I can't stress how important it has been for me to find my tribe. I have a good one and I'm excited to watch it grow as I grow. We all have so much to offer each other. My husband, my family, my friends, my patients, my mentors – that seems like a lot but my current tribe is tight. If you are committed to achieving great things (even small great things), you need to allow into your circle those who raise your vibration, positively challenge you, and are doing cool shit that you admire. Your tribe is your community and you're the mayor of you-ville.
For some reason, it took my 20-something-year-old Dutch language tutor to remind me to make mistakes. He wasn't the first one to tell me it was okay to make mistakes but his words made all the others finally sink in. If we don't fail or make mistakes we don't learn or grow or adapt. It's scary for me to make mistakes. It makes me feel self-conscious and inadequate. I lost my mother when I was younger and even though other people who also have a hard time making mistakes still have mothers, I know that part of it for me comes from not having someone there telling me it'll be okay. I needed to hear it from her. I needed to know that no matter what, things will work out the way they are supposed to and I'll always have her to take me into her arms even if things don't go the way I thought they would. This journey has been bountiful in mistakes and look! I'm still here, achieving awesome things.

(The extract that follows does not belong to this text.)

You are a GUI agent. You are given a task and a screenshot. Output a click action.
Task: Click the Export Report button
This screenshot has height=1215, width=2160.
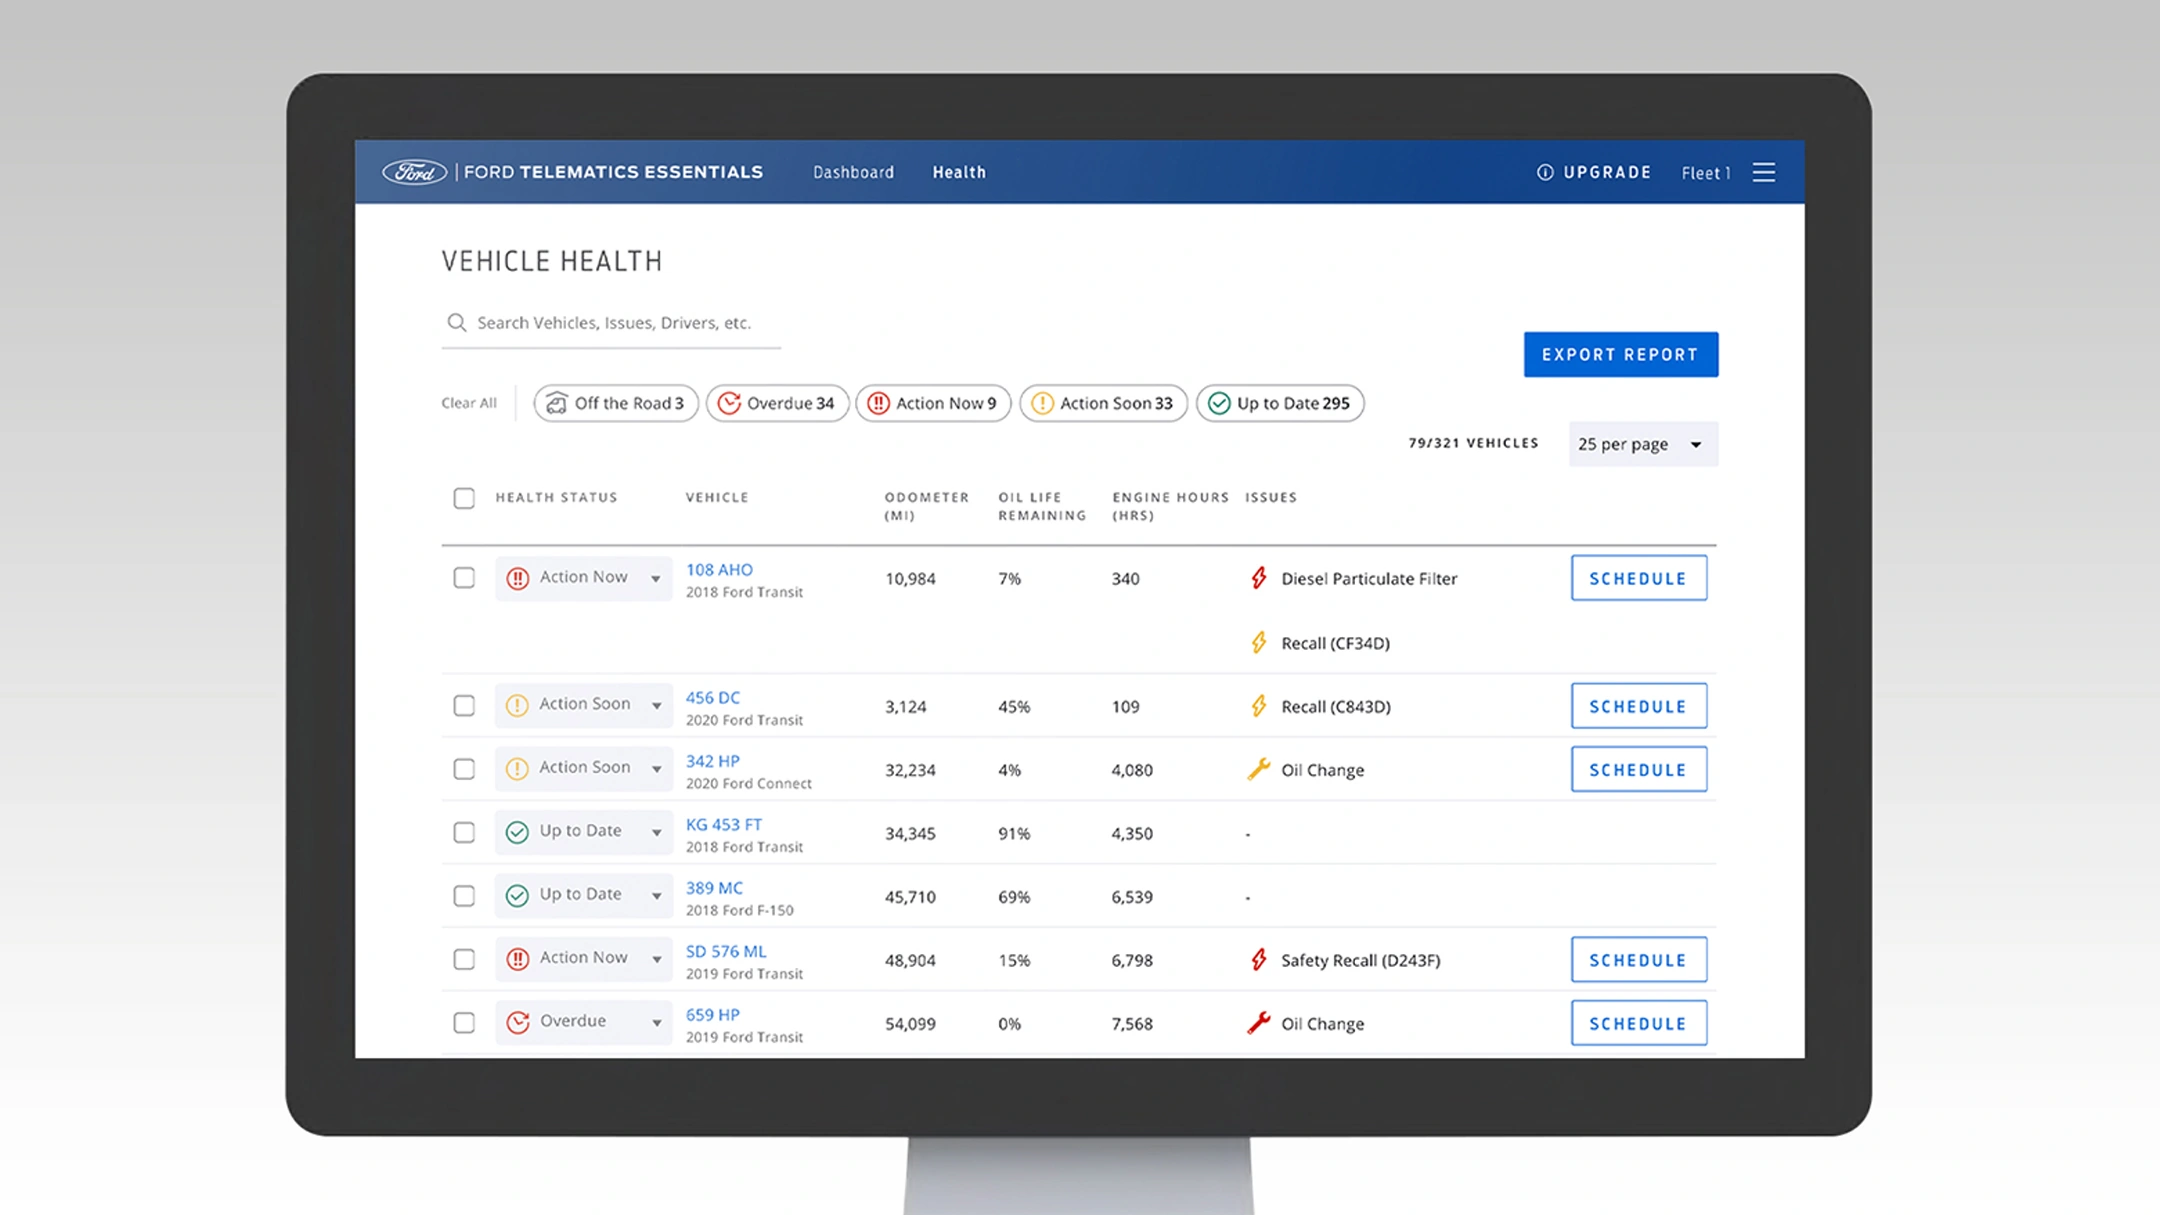click(1620, 355)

If you like the idea of helping others, you can always change the way you look at mistakes – if you share and show your mistakes, other people get to learn from them too! So you're really just making mistakes because you're a helpful and loving person.
Mistakes turn into learning, which turns into altering directions or attempting something in a different way and simply just doing better next time. You can't do better until you've done worse. So get out of your own way, release the resistance you hold onto so that you can flow through it and grow.
Find joy in the little things.
Game changer – living in a state of gratitude. That shit is off the hook. When you're constantly trying to get to the next level, learn the next thing, or level up in any way, it can be hard to see how far you've come. But what if you don't have the chance to get there or do that? Making a conscious effort to be thankful for the everyday things has drastically altered the way that I see my life and situations. It can be really difficult at times to see the good in the bad and in difficult situations but this is where the work is. I am honoured to be where I am, no matter how difficult. Gratitude means counting your blessings and an action so simple can be tremendously transformative for your mindset. Try to think of three things you're grateful for. I bet you won't be able to stop at three. Now do that every day. If your gratitude is for someone, tell them, pass on the awesome feeling. It's a practice, it's a muscle that we need to build but with that comes strength of mind and spirit, and the entrance to a life of joy.
Our mindset is so powerful. The ripples it creates not only affect us but the people around us and we have no idea how far they reach. We have the ability to raise our own vibration. Don't wait until something happens, or for someone to do it for you, or for you to accomplish something first. Your "I'll-be-happy-when" moment is happening right now.
As I reflect on all of this, I notice a theme of growth. It's no longer about achieving per se but about growing. Let's not think about it as reaching the next thing or gaining more letters. Let's remember that it's really all about growth - getting higher in our ability to express and revel in the truest and best version of ourselves. We can do that by centering our inner achiever and diving deeper into ourselves. Listen. Right now. I am content. I am joyful. I am complete.
P.S No one asked me to talk about Headspace, YogaGlo, The Desire Map – you know, no kickbacks or anything just real things that I like.